A noble effort. But it doesn't work. I can't help noticing Littlejohn's picture, even when my eyes are looking elsewhere, because his face smells - or at any rate, I think it does. I can smell it in my brain. Even when it's just a photo. It smells like someone breaking wind in a pair of cheap nylon trousers while eating a scotch egg in a hot car passing the Tilsworth Golf and Conference Centre on the A5 outside Dunstable. But worse.
Fortunately, it's not a facial close-up. Unfortunately, his whole body's on there. Littlejohn is pictured standing astride the United Kingdom, like a colossus (or, more accurately, like Fred Talbot, the weatherman who used to do the forecasts on This Morning). Surrounding him are three things presumably intended to sum up the very worst of "modern Britain": a speed camera, a recycling bin, and the London Eye - a triumvirate so utterly despicable, Littlejohn can't even muster the will to shake a fist in their direction.

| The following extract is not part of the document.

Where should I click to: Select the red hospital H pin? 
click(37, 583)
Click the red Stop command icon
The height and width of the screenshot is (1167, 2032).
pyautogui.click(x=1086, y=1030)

Instead he merely shrugs with exasperation: his arms are outstretched, palms up, and he stares down the lens, bemused, as though saying, "Cuh! Speed cameras, eh? It's basic concern for human safety gone mad! Recycling bins? Typical! And if that bloody ferris wheel doesn't sum up Blair's Britain, I don't know what does. You couldn't make it up!"
Weirdly, they've chosen not to include any of Littlejohn's other bugbears on the cover: there are no gays or asylum seekers here. Unless, perhaps, they're crushed beneath Littlejohn's feet. It's hard to tell from the preview image on Amazon. I mean, I'd go into a bookshop and examine it in closer detail, but then I'd get Littlejohn on my hands, and my fingers would have that scotch-egg- car-fart stink on them for the rest of the day.
Speaking of Amazon, the site recommends Don't You Know Who I Am?: Insider Diaries of Fame, Power and Naked Ambition, by Piers Morgan, as a "perfect partner" to Littlejohn's Britain - presumably on the basis that once you've desensitised yourself with Littlejohn, Piers Morgan's going to be a doddle. On the cover, Morgan is standing on the wrong side of a velvet VIP rope, pulling a strikingly similar pose to Littlejohn - arms outstretched, palms up, like he's measuring an imaginary fish or grossly overestimating the size of his penis. Clearly, this is a trend. It's the stance du jour, the latest dance craze sweeping the nation.
Anyway: covers. You can't judge a book by them. But you can point at them and laugh.
· This week Charlie watched the climax of the reimagined Battlestar Galactica: "Sadly, when the Cylons began humming All Along the Watchtower, it finally got too pretentious to enjoy." He also watched Any Dream Will Do: "Like being inducted into some horrible cult." He ate a Pot Noodle, the first one in three years: "Bacon flavour - it was delicious."